● **Given request**: Copy out everything from the line containing "Image resolution: width=2156" down to the last of the lines below, leaving out the pictures.

● **Source data**:
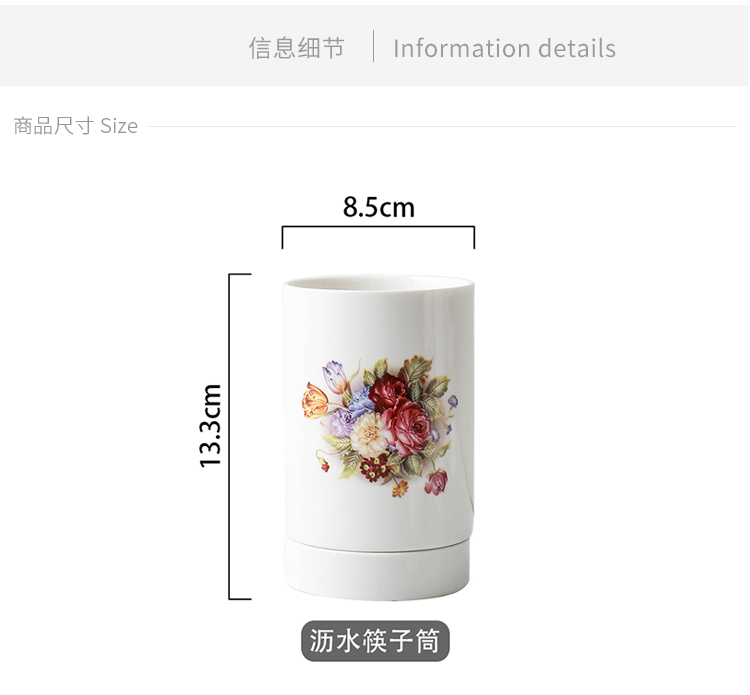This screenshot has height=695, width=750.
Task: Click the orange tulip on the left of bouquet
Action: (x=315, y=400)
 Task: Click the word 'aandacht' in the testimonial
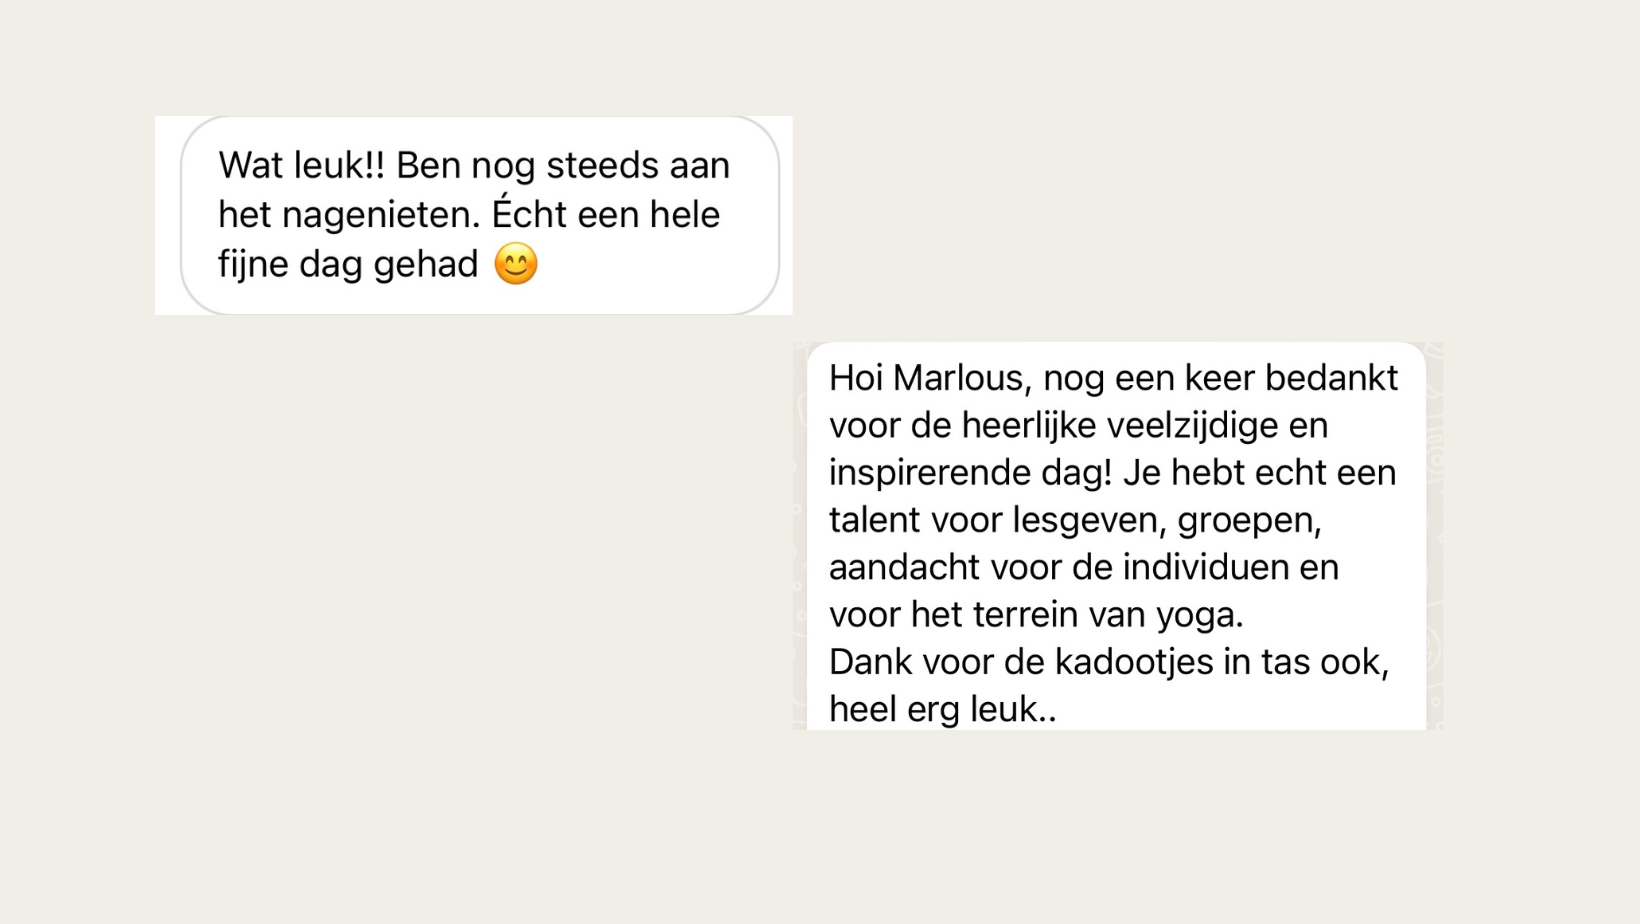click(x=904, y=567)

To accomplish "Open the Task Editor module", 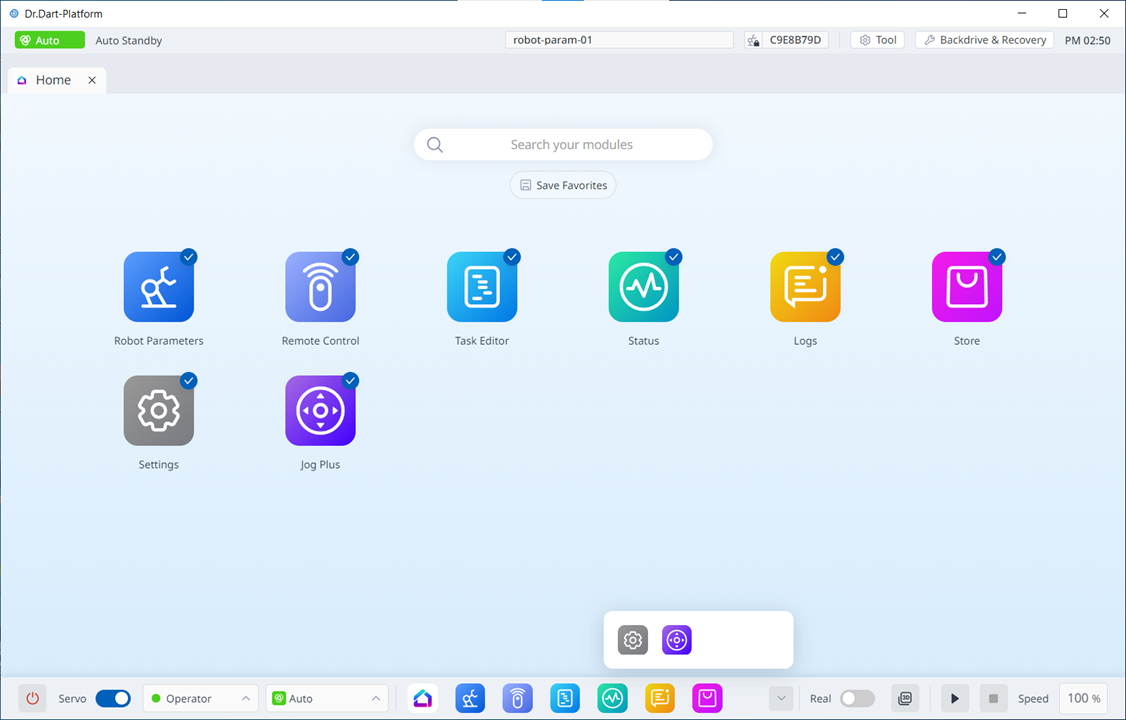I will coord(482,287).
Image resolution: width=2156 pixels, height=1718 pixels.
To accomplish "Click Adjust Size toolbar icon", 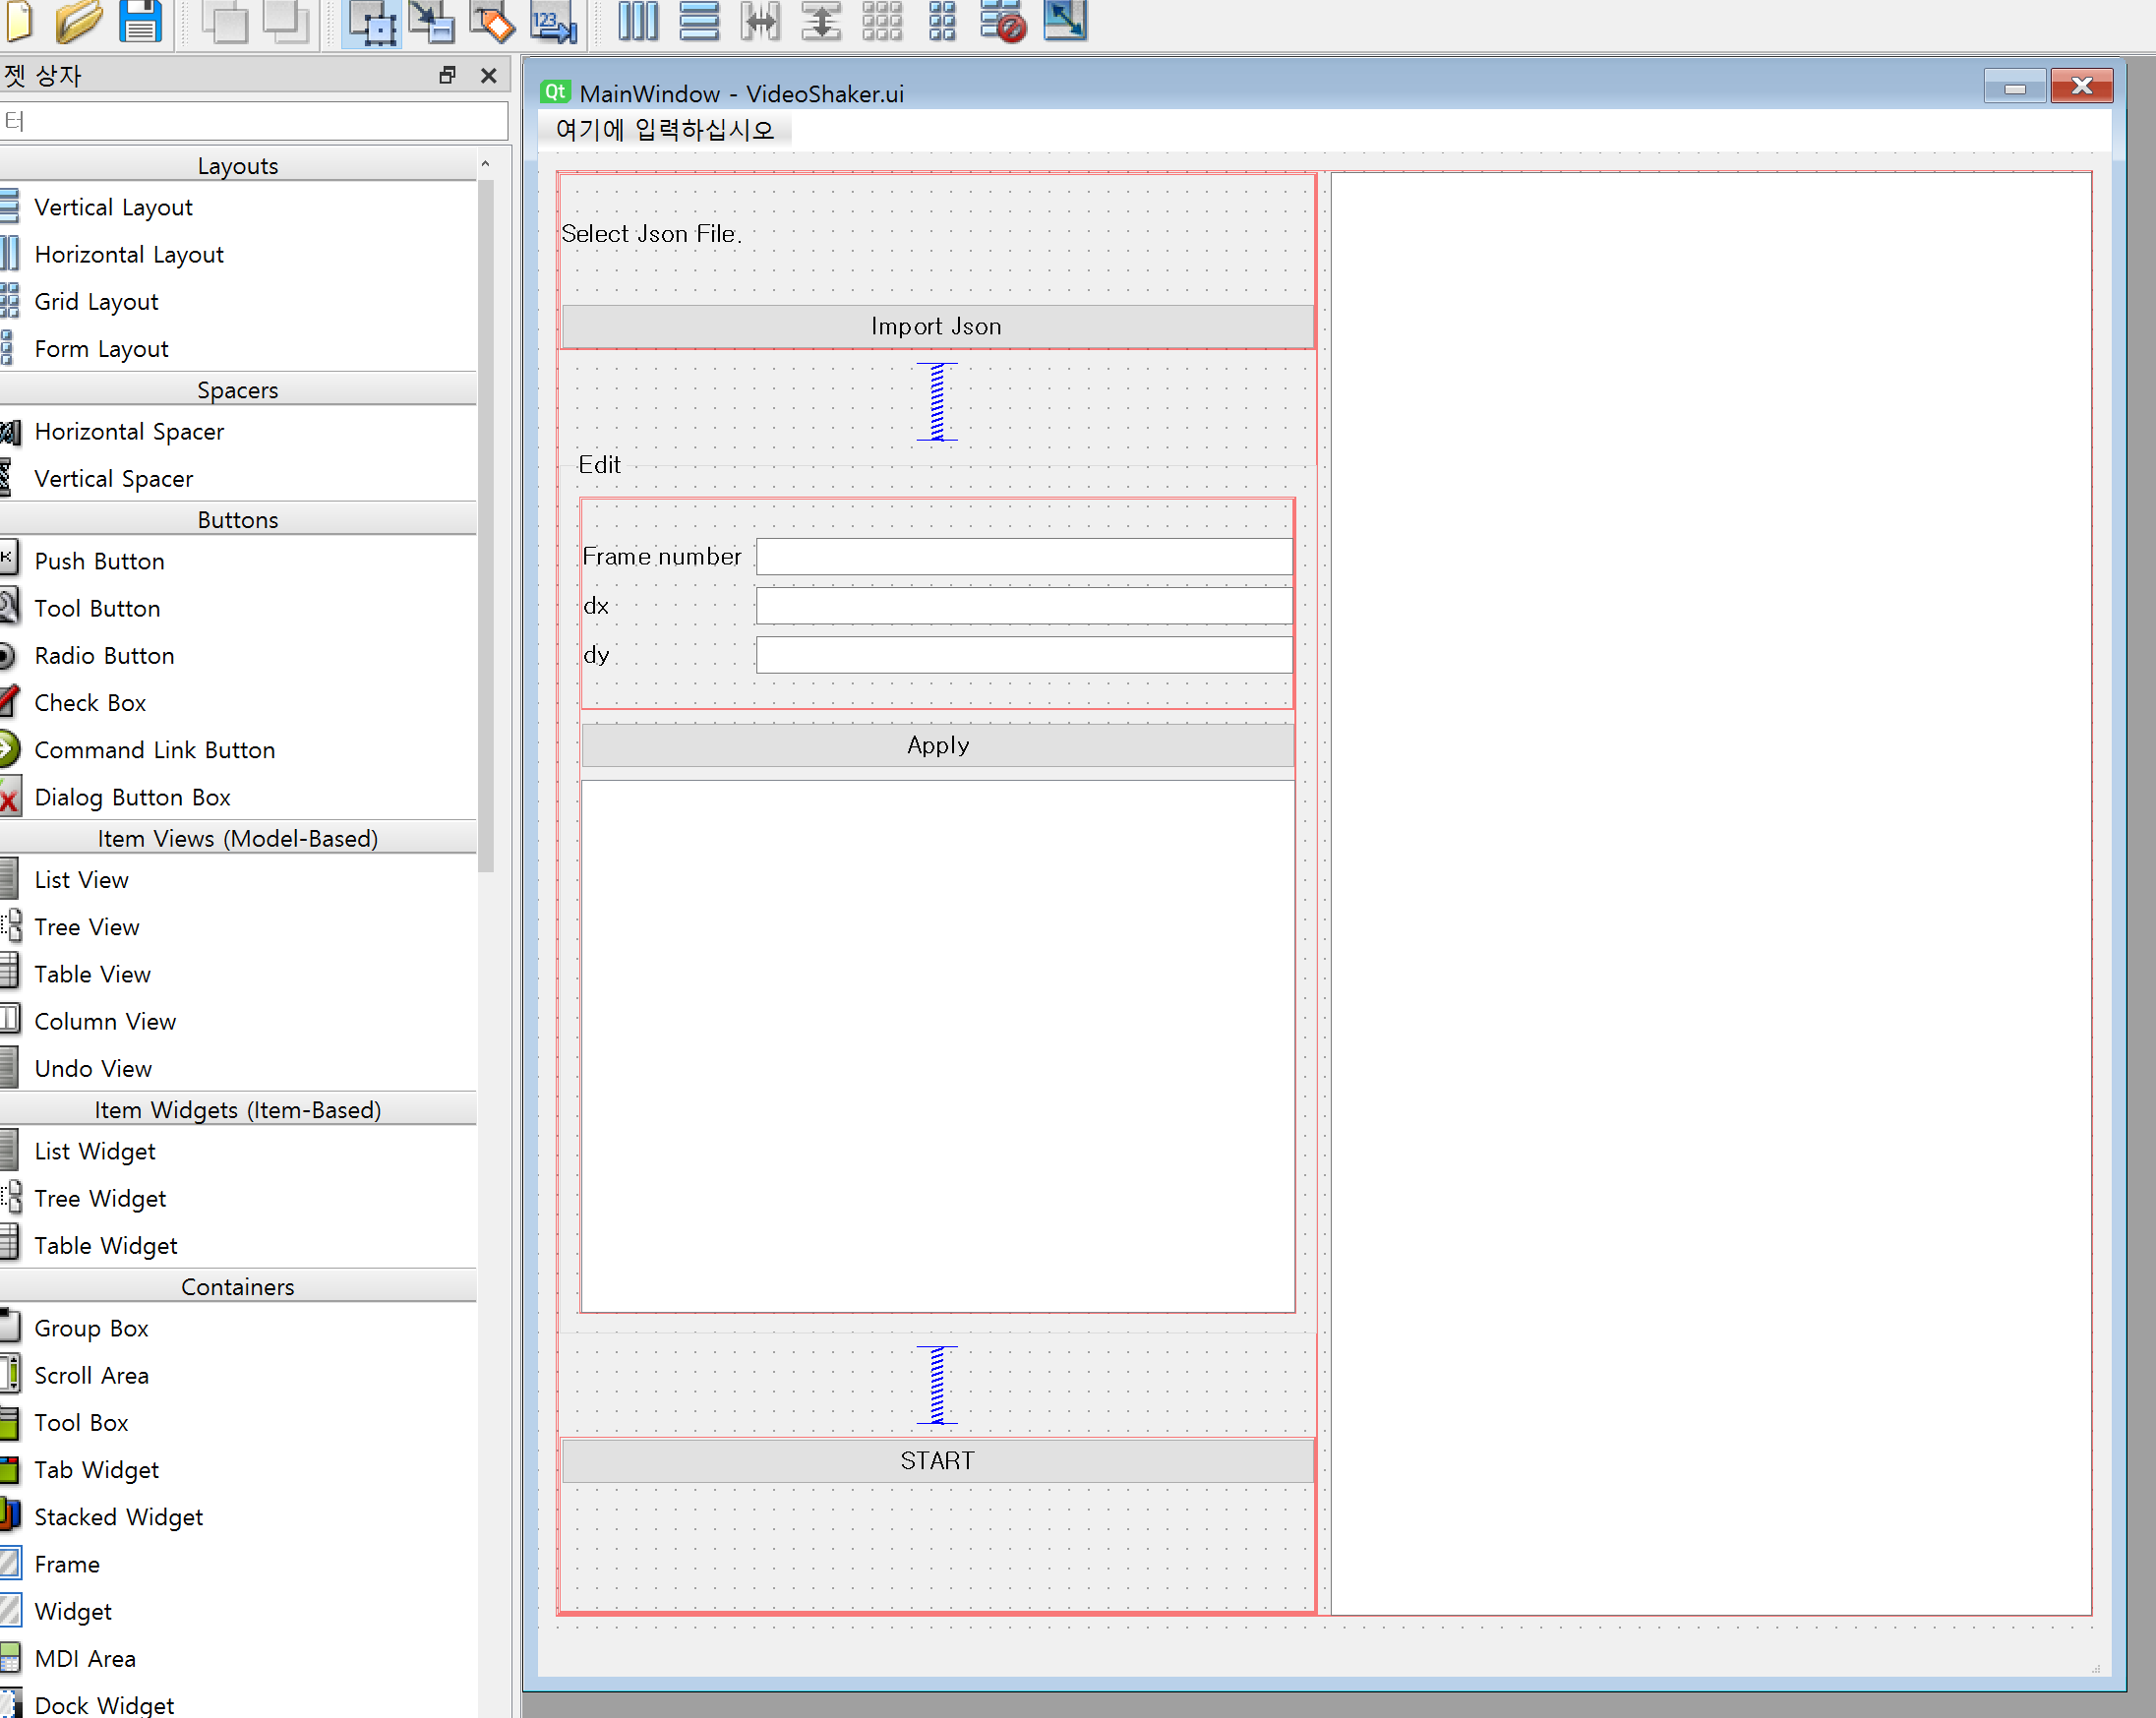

● **Result**:
Image resolution: width=2156 pixels, height=1718 pixels.
To accomplish "Click Adjust Size toolbar icon", 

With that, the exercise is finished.